#### BRIEF
Please restate word for word each line from the one containing "The image size" to the last line of the records below, and drop the pictures.

[Items listed in a dataset]
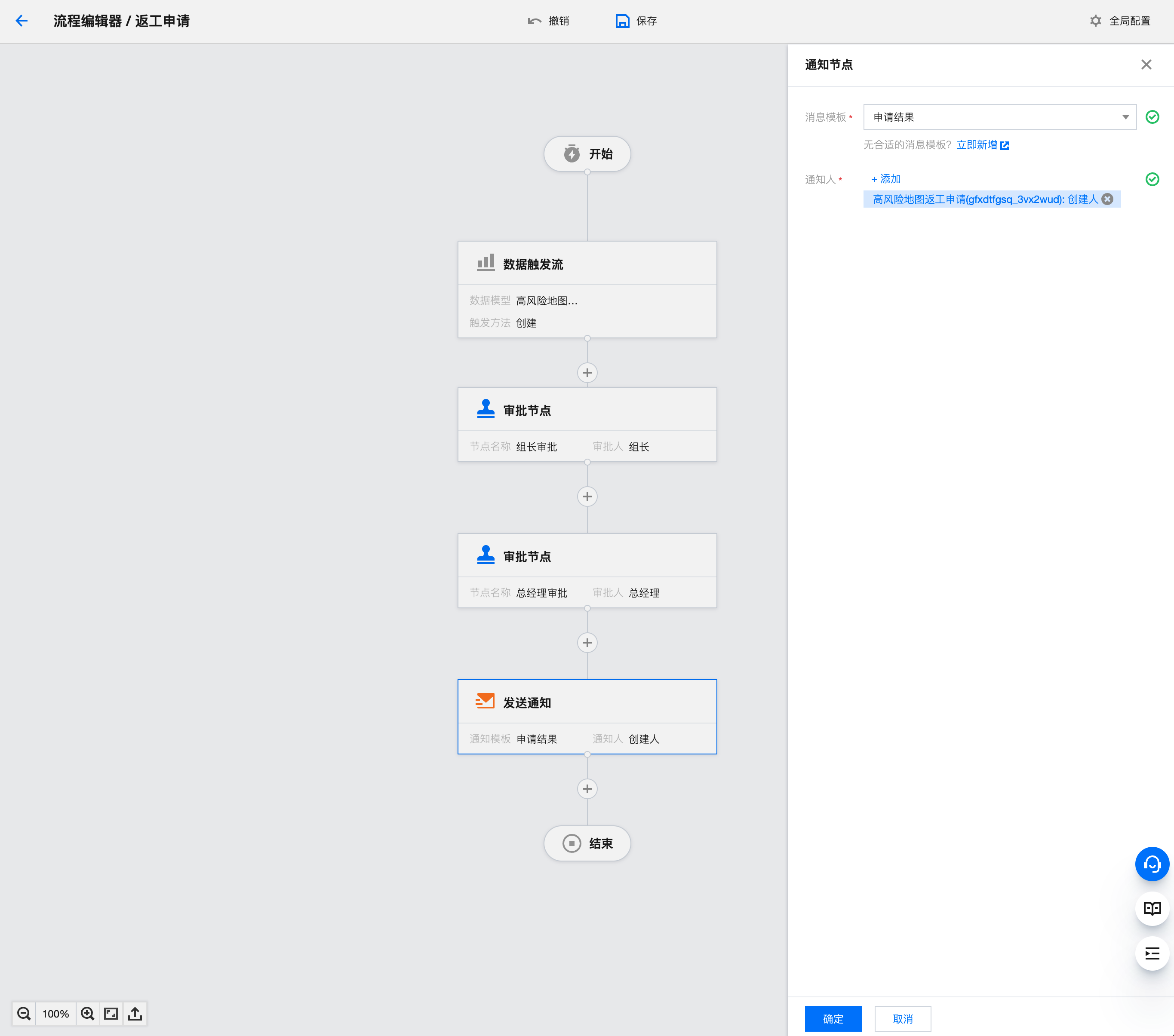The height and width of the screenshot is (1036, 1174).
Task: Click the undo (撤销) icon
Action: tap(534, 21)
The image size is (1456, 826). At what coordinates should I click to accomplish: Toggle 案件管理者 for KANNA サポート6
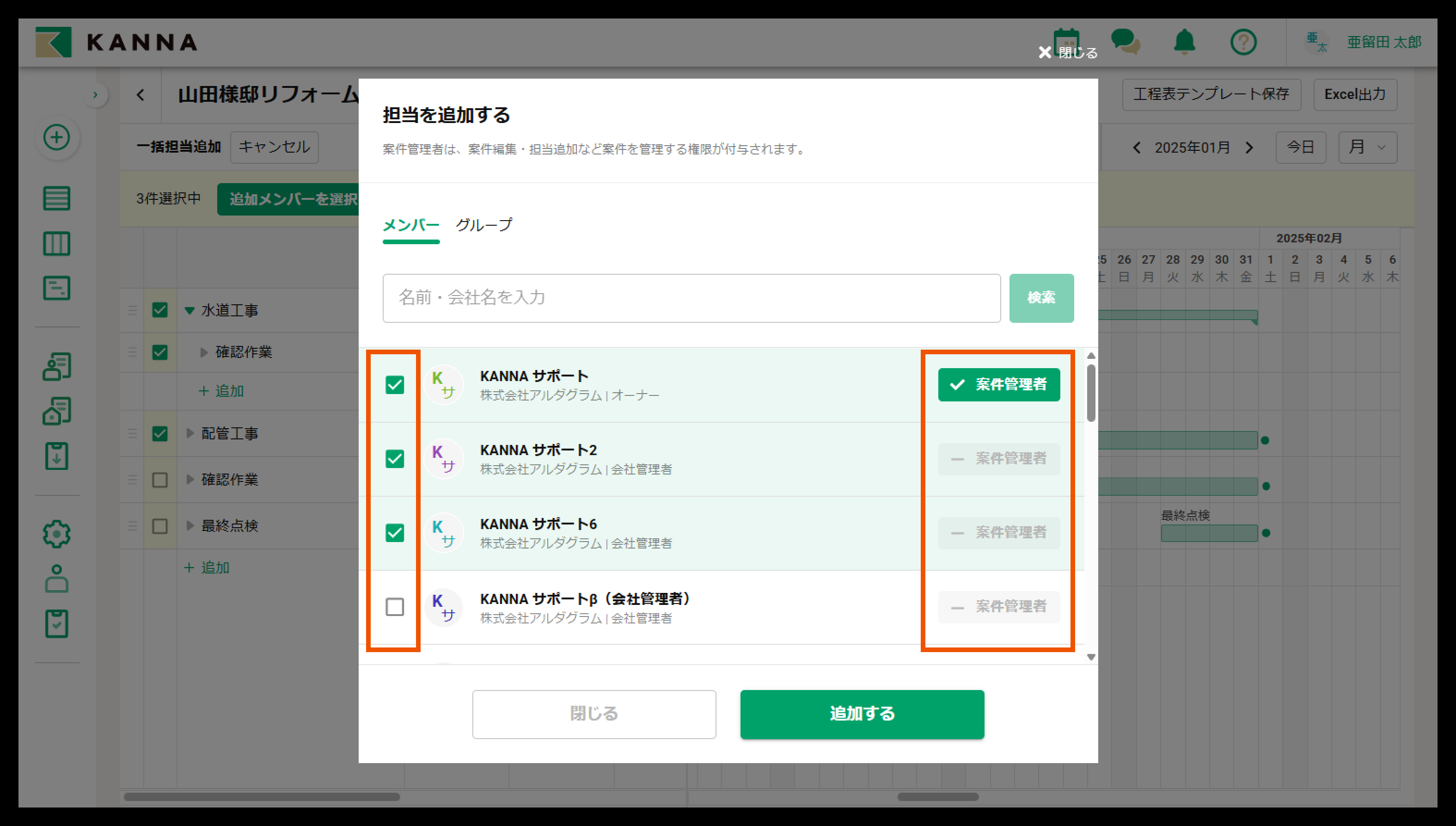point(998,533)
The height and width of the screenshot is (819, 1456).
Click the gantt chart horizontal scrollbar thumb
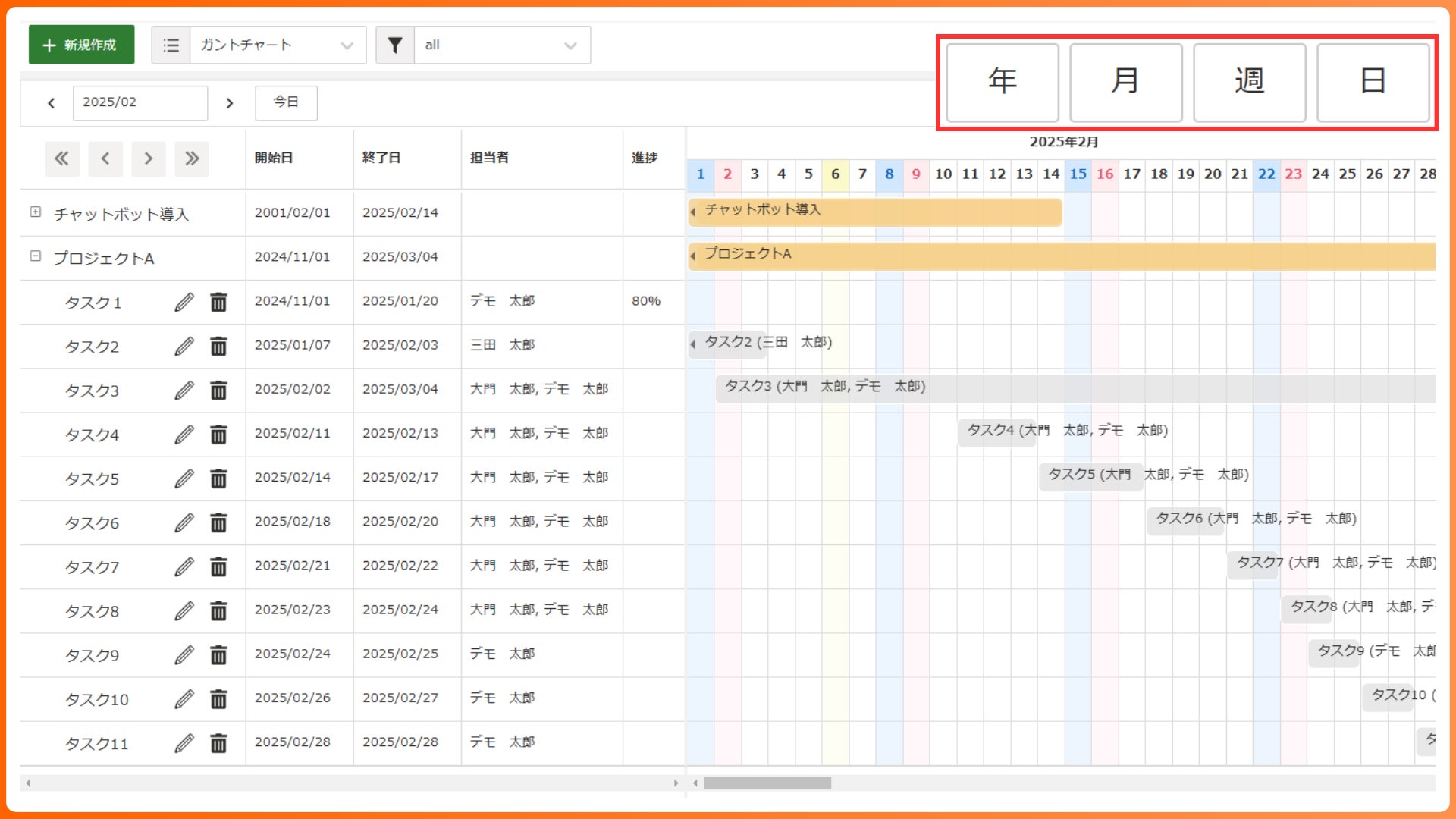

#### ANSWER SECTION
The image size is (1456, 826). At what coordinates should I click to accomplish: Toggle 案件管理者 for KANNA サポート6
point(998,533)
The height and width of the screenshot is (819, 1456).
Click the gantt chart horizontal scrollbar thumb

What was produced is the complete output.